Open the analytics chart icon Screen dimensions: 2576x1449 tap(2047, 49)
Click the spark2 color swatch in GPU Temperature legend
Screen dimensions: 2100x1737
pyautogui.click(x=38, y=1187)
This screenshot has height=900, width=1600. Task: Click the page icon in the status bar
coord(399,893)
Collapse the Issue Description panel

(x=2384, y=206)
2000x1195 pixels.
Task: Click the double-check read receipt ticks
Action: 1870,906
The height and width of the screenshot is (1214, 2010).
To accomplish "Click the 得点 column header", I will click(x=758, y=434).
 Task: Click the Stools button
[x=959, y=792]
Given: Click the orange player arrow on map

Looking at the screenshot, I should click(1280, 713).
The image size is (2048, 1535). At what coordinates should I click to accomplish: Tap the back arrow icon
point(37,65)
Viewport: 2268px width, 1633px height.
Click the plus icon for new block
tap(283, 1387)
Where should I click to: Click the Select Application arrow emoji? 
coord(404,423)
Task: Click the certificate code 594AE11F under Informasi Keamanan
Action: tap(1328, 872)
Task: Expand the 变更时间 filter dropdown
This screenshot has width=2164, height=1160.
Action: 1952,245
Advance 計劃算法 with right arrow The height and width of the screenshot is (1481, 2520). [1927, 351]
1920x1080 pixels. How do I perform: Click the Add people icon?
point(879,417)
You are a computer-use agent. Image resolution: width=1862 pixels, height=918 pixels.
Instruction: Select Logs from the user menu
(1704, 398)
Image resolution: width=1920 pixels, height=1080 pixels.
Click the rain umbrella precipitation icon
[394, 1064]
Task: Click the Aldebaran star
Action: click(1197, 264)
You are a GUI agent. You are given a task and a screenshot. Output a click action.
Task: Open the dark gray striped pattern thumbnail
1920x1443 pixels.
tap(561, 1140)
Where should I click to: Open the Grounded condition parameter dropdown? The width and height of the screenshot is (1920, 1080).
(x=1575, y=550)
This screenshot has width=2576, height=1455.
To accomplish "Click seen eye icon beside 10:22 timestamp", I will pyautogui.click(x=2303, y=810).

-=-=-

Copy every line of the records, leaving nothing out.

Open the analytics chart icon Screen dimensions: 2576x1449 tap(2047, 49)
Click the spark2 color swatch in GPU Temperature legend
Screen dimensions: 2100x1737
pyautogui.click(x=38, y=1187)
This screenshot has height=900, width=1600. Task: Click the page icon in the status bar
coord(399,893)
Collapse the Issue Description panel

(x=2384, y=206)
2000x1195 pixels.
Task: Click the double-check read receipt ticks
Action: 1870,906
The height and width of the screenshot is (1214, 2010).
To accomplish "Click the 得点 column header", I will click(x=758, y=434).
 Task: Click the Stools button
[x=959, y=792]
Given: Click the orange player arrow on map

Looking at the screenshot, I should click(1280, 713).
The image size is (2048, 1535). At what coordinates should I click to accomplish: Tap the back arrow icon
point(37,65)
Viewport: 2268px width, 1633px height.
Click the plus icon for new block
tap(283, 1387)
Where should I click to: Click the Select Application arrow emoji? 
coord(404,423)
Task: Click the certificate code 594AE11F under Informasi Keamanan
Action: tap(1328, 872)
Task: Expand the 变更时间 filter dropdown
This screenshot has width=2164, height=1160.
Action: 1952,245
Advance 計劃算法 with right arrow The height and width of the screenshot is (1481, 2520). [1927, 351]
1920x1080 pixels. How do I perform: Click the Add people icon?
point(879,417)
You are a computer-use agent. Image resolution: width=1862 pixels, height=918 pixels.
Instruction: Select Logs from the user menu
(1704, 398)
Image resolution: width=1920 pixels, height=1080 pixels.
Click the rain umbrella precipitation icon
[394, 1064]
Task: Click the Aldebaran star
Action: click(1197, 264)
You are a GUI agent. You are given a task and a screenshot. Output a click action.
Task: Open the dark gray striped pattern thumbnail
1920x1443 pixels.
tap(561, 1140)
Where should I click to: Open the Grounded condition parameter dropdown? The width and height of the screenshot is (1920, 1080).
(x=1575, y=550)
This screenshot has width=2576, height=1455.
To accomplish "Click seen eye icon beside 10:22 timestamp", I will pyautogui.click(x=2303, y=810).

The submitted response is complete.